→ **Task prompt**:
Every record here should be printed again exactly.

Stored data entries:
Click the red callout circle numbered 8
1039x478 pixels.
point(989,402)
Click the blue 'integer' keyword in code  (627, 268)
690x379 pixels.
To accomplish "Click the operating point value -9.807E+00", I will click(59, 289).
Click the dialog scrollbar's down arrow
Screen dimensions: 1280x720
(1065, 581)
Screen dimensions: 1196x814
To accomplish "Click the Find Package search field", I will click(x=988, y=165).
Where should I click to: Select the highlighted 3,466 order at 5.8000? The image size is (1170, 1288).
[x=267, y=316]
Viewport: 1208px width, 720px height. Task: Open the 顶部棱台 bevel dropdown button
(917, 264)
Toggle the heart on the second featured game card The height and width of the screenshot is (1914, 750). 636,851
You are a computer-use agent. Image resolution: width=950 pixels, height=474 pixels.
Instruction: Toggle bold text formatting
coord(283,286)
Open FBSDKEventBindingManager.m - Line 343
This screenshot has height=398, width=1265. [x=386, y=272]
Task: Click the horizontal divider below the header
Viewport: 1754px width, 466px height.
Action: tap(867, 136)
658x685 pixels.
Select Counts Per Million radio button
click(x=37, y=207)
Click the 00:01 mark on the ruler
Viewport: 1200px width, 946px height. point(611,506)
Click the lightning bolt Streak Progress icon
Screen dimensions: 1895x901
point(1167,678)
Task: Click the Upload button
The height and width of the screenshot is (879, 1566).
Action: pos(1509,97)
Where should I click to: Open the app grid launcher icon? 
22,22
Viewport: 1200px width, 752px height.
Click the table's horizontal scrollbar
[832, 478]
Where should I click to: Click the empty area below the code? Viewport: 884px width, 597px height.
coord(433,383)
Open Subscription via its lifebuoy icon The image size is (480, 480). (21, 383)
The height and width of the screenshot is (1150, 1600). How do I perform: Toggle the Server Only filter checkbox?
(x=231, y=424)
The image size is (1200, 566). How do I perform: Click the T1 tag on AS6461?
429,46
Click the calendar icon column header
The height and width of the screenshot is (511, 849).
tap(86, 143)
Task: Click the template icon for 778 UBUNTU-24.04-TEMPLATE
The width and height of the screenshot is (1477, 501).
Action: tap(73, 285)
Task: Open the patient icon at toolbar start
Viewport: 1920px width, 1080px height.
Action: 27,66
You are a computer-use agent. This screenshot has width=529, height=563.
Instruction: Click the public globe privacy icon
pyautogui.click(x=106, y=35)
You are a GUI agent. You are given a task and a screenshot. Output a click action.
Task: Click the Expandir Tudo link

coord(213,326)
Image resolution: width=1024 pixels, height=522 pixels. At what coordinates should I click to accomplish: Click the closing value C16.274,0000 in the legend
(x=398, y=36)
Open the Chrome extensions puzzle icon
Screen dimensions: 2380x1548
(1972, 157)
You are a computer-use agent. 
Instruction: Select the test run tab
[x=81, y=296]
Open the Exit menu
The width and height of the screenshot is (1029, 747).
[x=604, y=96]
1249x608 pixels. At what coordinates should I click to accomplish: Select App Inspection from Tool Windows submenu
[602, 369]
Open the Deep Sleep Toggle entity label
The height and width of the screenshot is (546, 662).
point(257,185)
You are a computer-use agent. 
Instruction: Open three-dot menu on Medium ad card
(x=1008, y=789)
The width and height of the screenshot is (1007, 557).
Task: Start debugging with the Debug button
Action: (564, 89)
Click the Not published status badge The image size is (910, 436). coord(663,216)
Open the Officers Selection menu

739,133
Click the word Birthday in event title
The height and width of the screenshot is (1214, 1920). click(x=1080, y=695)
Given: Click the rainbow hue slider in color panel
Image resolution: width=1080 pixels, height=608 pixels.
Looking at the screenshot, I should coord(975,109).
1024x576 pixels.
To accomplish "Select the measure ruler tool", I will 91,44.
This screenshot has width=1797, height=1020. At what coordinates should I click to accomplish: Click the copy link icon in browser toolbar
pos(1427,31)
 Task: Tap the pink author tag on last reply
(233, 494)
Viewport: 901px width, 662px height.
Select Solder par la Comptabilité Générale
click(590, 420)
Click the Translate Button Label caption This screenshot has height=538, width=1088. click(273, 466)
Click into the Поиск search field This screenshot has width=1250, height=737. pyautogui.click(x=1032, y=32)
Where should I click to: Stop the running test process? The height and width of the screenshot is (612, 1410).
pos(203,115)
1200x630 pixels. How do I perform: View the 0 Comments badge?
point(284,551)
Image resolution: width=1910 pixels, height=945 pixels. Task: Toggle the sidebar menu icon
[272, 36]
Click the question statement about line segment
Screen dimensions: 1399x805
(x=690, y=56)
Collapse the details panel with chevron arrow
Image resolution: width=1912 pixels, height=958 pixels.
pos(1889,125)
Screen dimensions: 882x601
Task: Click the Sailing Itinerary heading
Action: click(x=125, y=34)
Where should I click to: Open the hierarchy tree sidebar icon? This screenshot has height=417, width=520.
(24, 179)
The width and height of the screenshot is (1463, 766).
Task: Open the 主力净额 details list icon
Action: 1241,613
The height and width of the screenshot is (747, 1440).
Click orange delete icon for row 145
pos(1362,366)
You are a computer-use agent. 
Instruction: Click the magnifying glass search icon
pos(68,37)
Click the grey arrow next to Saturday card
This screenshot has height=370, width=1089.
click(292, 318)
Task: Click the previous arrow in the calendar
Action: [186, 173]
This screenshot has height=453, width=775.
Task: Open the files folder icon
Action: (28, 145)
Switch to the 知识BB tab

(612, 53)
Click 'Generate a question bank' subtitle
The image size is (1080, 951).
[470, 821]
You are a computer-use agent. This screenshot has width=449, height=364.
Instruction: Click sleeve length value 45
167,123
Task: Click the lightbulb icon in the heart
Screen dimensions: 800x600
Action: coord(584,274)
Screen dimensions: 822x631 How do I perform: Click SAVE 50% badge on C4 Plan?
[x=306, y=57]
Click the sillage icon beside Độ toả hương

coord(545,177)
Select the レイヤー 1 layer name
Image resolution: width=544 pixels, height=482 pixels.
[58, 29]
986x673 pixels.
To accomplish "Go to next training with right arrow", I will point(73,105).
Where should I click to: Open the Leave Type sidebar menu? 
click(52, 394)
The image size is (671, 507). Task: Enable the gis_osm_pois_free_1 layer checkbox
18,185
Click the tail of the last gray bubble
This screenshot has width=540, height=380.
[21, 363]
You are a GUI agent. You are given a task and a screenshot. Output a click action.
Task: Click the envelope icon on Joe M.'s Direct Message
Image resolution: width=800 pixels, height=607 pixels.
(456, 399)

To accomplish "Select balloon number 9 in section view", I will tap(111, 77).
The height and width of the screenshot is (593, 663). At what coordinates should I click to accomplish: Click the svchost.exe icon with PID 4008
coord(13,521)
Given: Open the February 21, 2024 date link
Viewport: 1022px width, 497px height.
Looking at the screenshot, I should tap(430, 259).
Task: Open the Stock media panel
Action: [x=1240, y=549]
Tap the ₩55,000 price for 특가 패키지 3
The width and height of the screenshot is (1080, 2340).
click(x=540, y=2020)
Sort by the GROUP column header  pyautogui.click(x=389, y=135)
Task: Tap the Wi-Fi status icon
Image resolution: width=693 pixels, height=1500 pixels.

→ **Result of this exercise**:
Click the red callout circle numbered 8
1039x478 pixels.
point(989,402)
Click the blue 'integer' keyword in code  (627, 268)
690x379 pixels.
To accomplish "Click the operating point value -9.807E+00", I will click(59, 289).
Click the dialog scrollbar's down arrow
Screen dimensions: 1280x720
(1065, 581)
Screen dimensions: 1196x814
To accomplish "Click the Find Package search field", I will click(x=988, y=165).
Where should I click to: Select the highlighted 3,466 order at 5.8000? The image size is (1170, 1288).
[x=267, y=316]
Viewport: 1208px width, 720px height. Task: Open the 顶部棱台 bevel dropdown button
(917, 264)
Toggle the heart on the second featured game card The height and width of the screenshot is (1914, 750). 636,851
You are a computer-use agent. Image resolution: width=950 pixels, height=474 pixels.
Instruction: Toggle bold text formatting
coord(283,286)
Open FBSDKEventBindingManager.m - Line 343
This screenshot has height=398, width=1265. [x=386, y=272]
Task: Click the horizontal divider below the header
Viewport: 1754px width, 466px height.
Action: tap(867, 136)
658x685 pixels.
Select Counts Per Million radio button
click(x=37, y=207)
Click the 00:01 mark on the ruler
Viewport: 1200px width, 946px height. point(611,506)
Click the lightning bolt Streak Progress icon
Screen dimensions: 1895x901
point(1167,678)
Task: Click the Upload button
The height and width of the screenshot is (879, 1566).
Action: pos(1509,97)
Where should I click to: Open the app grid launcher icon? 
22,22
Viewport: 1200px width, 752px height.
Click the table's horizontal scrollbar
[832, 478]
Where should I click to: Click the empty area below the code? Viewport: 884px width, 597px height.
coord(433,383)
Open Subscription via its lifebuoy icon The image size is (480, 480). (21, 383)
The height and width of the screenshot is (1150, 1600). How do I perform: Toggle the Server Only filter checkbox?
(x=231, y=424)
The image size is (1200, 566). How do I perform: Click the T1 tag on AS6461?
429,46
Click the calendar icon column header
The height and width of the screenshot is (511, 849).
tap(86, 143)
Task: Click the template icon for 778 UBUNTU-24.04-TEMPLATE
The width and height of the screenshot is (1477, 501).
Action: tap(73, 285)
Task: Open the patient icon at toolbar start
Viewport: 1920px width, 1080px height.
Action: 27,66
You are a computer-use agent. This screenshot has width=529, height=563.
Instruction: Click the public globe privacy icon
pyautogui.click(x=106, y=35)
You are a GUI agent. You are given a task and a screenshot. Output a click action.
Task: Click the Expandir Tudo link

coord(213,326)
Image resolution: width=1024 pixels, height=522 pixels. At what coordinates should I click to accomplish: Click the closing value C16.274,0000 in the legend
(x=398, y=36)
Open the Chrome extensions puzzle icon
Screen dimensions: 2380x1548
(1972, 157)
You are a computer-use agent. 
Instruction: Select the test run tab
[x=81, y=296]
Open the Exit menu
The width and height of the screenshot is (1029, 747).
[x=604, y=96]
1249x608 pixels. At what coordinates should I click to accomplish: Select App Inspection from Tool Windows submenu
[602, 369]
Open the Deep Sleep Toggle entity label
The height and width of the screenshot is (546, 662).
point(257,185)
You are a computer-use agent. 
Instruction: Open three-dot menu on Medium ad card
(x=1008, y=789)
The width and height of the screenshot is (1007, 557).
Task: Start debugging with the Debug button
Action: (564, 89)
Click the Not published status badge The image size is (910, 436). coord(663,216)
Open the Officers Selection menu

739,133
Click the word Birthday in event title
The height and width of the screenshot is (1214, 1920). click(x=1080, y=695)
Given: Click the rainbow hue slider in color panel
Image resolution: width=1080 pixels, height=608 pixels.
Looking at the screenshot, I should coord(975,109).
1024x576 pixels.
To accomplish "Select the measure ruler tool", I will 91,44.
This screenshot has width=1797, height=1020. At what coordinates should I click to accomplish: Click the copy link icon in browser toolbar
pos(1427,31)
 Task: Tap the pink author tag on last reply
(233, 494)
Viewport: 901px width, 662px height.
Select Solder par la Comptabilité Générale
click(590, 420)
Click the Translate Button Label caption This screenshot has height=538, width=1088. click(273, 466)
Click into the Поиск search field This screenshot has width=1250, height=737. pyautogui.click(x=1032, y=32)
Where should I click to: Stop the running test process? The height and width of the screenshot is (612, 1410).
pos(203,115)
1200x630 pixels. How do I perform: View the 0 Comments badge?
point(284,551)
Image resolution: width=1910 pixels, height=945 pixels. Task: Toggle the sidebar menu icon
[272, 36]
Click the question statement about line segment
Screen dimensions: 1399x805
(x=690, y=56)
Collapse the details panel with chevron arrow
Image resolution: width=1912 pixels, height=958 pixels.
pos(1889,125)
Screen dimensions: 882x601
Task: Click the Sailing Itinerary heading
Action: click(x=125, y=34)
Where should I click to: Open the hierarchy tree sidebar icon? This screenshot has height=417, width=520.
(24, 179)
The width and height of the screenshot is (1463, 766).
Task: Open the 主力净额 details list icon
Action: 1241,613
The height and width of the screenshot is (747, 1440).
Click orange delete icon for row 145
pos(1362,366)
You are a computer-use agent. 
Instruction: Click the magnifying glass search icon
pos(68,37)
Click the grey arrow next to Saturday card
This screenshot has height=370, width=1089.
click(292, 318)
Task: Click the previous arrow in the calendar
Action: [186, 173]
This screenshot has height=453, width=775.
Task: Open the files folder icon
Action: (28, 145)
Switch to the 知识BB tab

(612, 53)
Click 'Generate a question bank' subtitle
The image size is (1080, 951).
[470, 821]
You are a computer-use agent. This screenshot has width=449, height=364.
Instruction: Click sleeve length value 45
167,123
Task: Click the lightbulb icon in the heart
Screen dimensions: 800x600
Action: coord(584,274)
Screen dimensions: 822x631 How do I perform: Click SAVE 50% badge on C4 Plan?
[x=306, y=57]
Click the sillage icon beside Độ toả hương

coord(545,177)
Select the レイヤー 1 layer name
Image resolution: width=544 pixels, height=482 pixels.
[58, 29]
986x673 pixels.
To accomplish "Go to next training with right arrow", I will point(73,105).
Where should I click to: Open the Leave Type sidebar menu? 
click(52, 394)
The image size is (671, 507). Task: Enable the gis_osm_pois_free_1 layer checkbox
18,185
Click the tail of the last gray bubble
This screenshot has width=540, height=380.
[21, 363]
You are a GUI agent. You are given a task and a screenshot. Output a click action.
Task: Click the envelope icon on Joe M.'s Direct Message
Image resolution: width=800 pixels, height=607 pixels.
(456, 399)

To accomplish "Select balloon number 9 in section view", I will tap(111, 77).
The height and width of the screenshot is (593, 663). At what coordinates should I click to accomplish: Click the svchost.exe icon with PID 4008
coord(13,521)
Given: Open the February 21, 2024 date link
Viewport: 1022px width, 497px height.
Looking at the screenshot, I should tap(430, 259).
Task: Open the Stock media panel
Action: [x=1240, y=549]
Tap the ₩55,000 price for 특가 패키지 3
The width and height of the screenshot is (1080, 2340).
click(x=540, y=2020)
Sort by the GROUP column header  pyautogui.click(x=389, y=135)
Task: Tap the Wi-Fi status icon
Image resolution: width=693 pixels, height=1500 pixels.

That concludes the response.